• TASK DESCRIPTION
Scan the entries below and return each line that contains "oder".

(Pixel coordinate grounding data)

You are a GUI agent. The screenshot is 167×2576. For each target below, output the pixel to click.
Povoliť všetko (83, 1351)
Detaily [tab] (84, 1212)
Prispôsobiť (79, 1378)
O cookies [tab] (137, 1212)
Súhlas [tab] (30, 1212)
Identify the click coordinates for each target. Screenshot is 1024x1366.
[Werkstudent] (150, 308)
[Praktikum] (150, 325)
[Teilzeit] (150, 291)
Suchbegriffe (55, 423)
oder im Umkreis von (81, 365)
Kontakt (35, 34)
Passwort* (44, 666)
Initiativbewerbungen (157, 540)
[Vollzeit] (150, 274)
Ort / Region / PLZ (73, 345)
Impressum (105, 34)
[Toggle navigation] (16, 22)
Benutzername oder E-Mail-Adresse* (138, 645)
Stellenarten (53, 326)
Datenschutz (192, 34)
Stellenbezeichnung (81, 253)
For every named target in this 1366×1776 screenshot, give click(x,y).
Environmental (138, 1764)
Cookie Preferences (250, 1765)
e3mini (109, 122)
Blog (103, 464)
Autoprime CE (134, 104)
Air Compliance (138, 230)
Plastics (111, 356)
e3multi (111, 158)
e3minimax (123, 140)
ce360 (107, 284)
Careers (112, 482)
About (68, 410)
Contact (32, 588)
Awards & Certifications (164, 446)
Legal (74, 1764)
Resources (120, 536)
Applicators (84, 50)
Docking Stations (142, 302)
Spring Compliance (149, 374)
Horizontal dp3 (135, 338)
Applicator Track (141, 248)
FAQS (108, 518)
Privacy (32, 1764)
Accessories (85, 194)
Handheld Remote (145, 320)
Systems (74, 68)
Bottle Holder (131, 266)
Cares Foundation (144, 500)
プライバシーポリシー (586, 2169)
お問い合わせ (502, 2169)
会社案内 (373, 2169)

• ANSWER TO THE PROBLEM
oder im Umkreis von (81, 365)
Benutzername oder E-Mail-Adresse* (138, 645)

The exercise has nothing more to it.